WHAT YOU SHOULD DO: Which lines of the material below contain the string "legend"? Report each one in full.

-- Start ENTRIES SUPPLIED --

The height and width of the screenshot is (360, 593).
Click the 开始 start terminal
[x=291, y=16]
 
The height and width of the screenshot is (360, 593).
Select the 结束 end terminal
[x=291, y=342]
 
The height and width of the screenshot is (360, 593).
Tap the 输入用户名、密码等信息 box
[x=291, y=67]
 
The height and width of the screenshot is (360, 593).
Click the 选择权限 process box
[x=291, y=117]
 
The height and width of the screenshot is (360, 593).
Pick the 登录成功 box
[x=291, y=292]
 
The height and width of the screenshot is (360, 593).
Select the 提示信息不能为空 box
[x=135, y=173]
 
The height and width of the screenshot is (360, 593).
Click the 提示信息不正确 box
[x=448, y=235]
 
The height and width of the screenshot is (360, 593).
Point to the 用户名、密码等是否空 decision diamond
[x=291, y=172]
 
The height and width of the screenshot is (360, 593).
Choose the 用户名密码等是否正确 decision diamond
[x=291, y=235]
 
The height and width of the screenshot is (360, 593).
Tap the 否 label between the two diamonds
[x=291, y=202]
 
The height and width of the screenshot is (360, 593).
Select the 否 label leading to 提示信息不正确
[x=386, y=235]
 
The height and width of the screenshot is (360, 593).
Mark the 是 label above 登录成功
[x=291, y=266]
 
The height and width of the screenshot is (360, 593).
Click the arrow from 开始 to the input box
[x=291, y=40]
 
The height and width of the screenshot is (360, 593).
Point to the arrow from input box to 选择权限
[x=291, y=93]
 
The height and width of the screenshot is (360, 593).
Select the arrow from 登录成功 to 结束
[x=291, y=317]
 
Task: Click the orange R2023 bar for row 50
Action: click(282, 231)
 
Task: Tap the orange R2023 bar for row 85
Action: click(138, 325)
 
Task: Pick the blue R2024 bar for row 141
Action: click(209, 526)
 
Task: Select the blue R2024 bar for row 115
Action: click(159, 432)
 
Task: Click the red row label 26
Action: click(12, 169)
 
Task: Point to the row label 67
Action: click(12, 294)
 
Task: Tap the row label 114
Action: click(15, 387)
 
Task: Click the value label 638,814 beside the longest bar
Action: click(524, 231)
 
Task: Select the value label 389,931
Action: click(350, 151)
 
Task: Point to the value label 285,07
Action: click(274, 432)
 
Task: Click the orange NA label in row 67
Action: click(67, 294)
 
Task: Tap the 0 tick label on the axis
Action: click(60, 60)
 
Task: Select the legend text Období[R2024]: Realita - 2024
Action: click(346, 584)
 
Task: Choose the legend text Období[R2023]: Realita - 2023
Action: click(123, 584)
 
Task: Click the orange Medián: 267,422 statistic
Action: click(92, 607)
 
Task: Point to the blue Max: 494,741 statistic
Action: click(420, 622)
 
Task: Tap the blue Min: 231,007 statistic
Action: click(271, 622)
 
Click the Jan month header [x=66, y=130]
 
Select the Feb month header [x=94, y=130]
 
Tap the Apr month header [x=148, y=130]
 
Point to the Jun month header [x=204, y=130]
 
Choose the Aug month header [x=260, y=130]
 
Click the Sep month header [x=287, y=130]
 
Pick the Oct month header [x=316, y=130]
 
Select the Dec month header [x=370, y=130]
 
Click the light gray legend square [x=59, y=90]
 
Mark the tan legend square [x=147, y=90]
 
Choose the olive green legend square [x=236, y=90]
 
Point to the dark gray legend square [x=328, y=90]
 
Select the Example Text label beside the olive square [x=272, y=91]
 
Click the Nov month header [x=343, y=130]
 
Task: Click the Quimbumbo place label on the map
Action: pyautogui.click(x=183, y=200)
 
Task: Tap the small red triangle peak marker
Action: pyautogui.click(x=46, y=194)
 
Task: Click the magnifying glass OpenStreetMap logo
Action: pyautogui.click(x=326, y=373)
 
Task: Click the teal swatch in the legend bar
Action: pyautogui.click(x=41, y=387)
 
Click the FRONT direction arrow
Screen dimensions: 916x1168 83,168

-- End ENTRIES SUPPLIED --

RESPONSE BELOW:
Task: Select the legend text Období[R2024]: Realita - 2024
Task: Choose the legend text Období[R2023]: Realita - 2023
Click the light gray legend square [x=59, y=90]
Mark the tan legend square [x=147, y=90]
Choose the olive green legend square [x=236, y=90]
Point to the dark gray legend square [x=328, y=90]
Task: Click the teal swatch in the legend bar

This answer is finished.